Il n’empêche qu’elles posent des problèmes qu’il s’agit de traiter, aménager le mouvement, la centralisation, décaporaliser les rapports hiérarchiques.

1.9 – Evaluation 

Ce problème important est dans tous les esprits et n’a pas trouvé de réponses satisfaisantes, du fait du caractère exceptionnel du projet au sein d’un système rigide et conservateur. Du fait aussi que l’INRP qui accompagnait l’expérience n’avait ni le projet, ni les moyens de d’organiser son évaluation sous ses différents angles.

Les coordinateurs, avant tout pour  rendre des comptes aux parents, avaient élaboré un outil permettant de noter, au moment où elles se manifestaient les compétences concernant les domaines, scolaires, sociaux, culturels, comportementaux, etc. Proposé trop tôt, alors que la pédagogie, les concertations, la coéducation, l’ouverture, les conflits administratifs absorbaient les énergies, son usage est apparu trop lourd et n’a malheureusement pas été repris quand les écoles ont atteint leur vitesse de croisière.

Le projet éducatif étant partagé avec le collège, la liaison était institutionnalisée, mais s’est révélée peu satisfaisante. Elle aurait pu, dû, déboucher sur une évaluation à moyen terme, et sur des modifications des programmes pour mettre l’accent sur tel objectif et simplifier tel autre en mathématique comme en Français.

Convaincus de la nécessité de ne pas se laisser enfermer dans un ghetto, les acteurs de l’expérience se sont mobilisés pour rédiger plusieurs ouvrages : « Une voie communautaire » éd. Casterman et « Ecoles en rupture » éd .Syros, sans pour autant pallier l’absence d’une évaluation sérieuse, objective et globale…

L’évaluation n’était pas le problème de l’administration ni de la municipalité, pourtant partie prenante de l’expérience. Heureusement peut-être, si l’on en croit Bertrand Schwartz, expert du problème, qui, dans la préface du premier livre cité, mettait en garde contre une évaluation « menace si souvent brandie pour tuer la novation, l’évaluation qui devrait être « formative », c’est-à-dire destinée à améliorer et changer, et non « sommative » …destinée en fait à « assommer ».

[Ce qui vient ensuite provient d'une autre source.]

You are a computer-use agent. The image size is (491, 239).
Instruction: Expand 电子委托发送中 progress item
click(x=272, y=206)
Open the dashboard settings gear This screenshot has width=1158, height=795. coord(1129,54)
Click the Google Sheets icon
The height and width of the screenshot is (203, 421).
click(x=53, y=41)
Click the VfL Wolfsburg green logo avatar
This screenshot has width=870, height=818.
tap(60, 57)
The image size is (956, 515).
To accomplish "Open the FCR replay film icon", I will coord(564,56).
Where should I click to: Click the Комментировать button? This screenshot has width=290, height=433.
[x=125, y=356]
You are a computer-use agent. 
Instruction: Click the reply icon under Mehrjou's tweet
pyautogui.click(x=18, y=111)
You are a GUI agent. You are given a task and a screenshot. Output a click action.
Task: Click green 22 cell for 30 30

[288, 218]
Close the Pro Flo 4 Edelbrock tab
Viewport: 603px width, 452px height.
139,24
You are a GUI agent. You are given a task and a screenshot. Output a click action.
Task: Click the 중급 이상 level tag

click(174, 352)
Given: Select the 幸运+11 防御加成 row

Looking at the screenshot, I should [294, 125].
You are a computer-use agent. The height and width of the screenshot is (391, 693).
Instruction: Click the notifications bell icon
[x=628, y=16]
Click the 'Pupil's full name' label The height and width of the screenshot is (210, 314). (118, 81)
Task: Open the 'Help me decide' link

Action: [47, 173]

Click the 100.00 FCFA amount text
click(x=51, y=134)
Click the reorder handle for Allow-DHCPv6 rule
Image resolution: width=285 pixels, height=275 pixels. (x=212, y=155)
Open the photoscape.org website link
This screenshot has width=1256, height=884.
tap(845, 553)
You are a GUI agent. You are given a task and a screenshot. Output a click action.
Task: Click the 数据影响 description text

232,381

Un suivi des parcours scolaires au collège, après le collège aurait dû faire l’objet d’une évaluation à long terme. A défaut, c’est d’une manière sauvage qu’une initiative individuelle a permis de retrouver quelques dizaines d’anciens élèves ayant fait tout ou partie de leur scolarité à la Villeneuve sans pouvoir en tirer d’enseignements significatifs, tout au plus un intérêt marqué pour la vie sociale.

Dans ce domaine,  aucun acquis n’est présentable, en revanche il convient de souhaiter que l’évaluation de nouveaux projets soit précisément formative, porte sur la globalité des objectifs, implique les différents coéducateurs, et envisage les moyen et long termes.      

 1. 10 – Ouverture et engagement citoyen 

Le caractère volontairement systémique du projet a eu, entre autres  conséquences, un engagement citoyen et « politique », au sens large du terme, des acteurs qui y ont contribué.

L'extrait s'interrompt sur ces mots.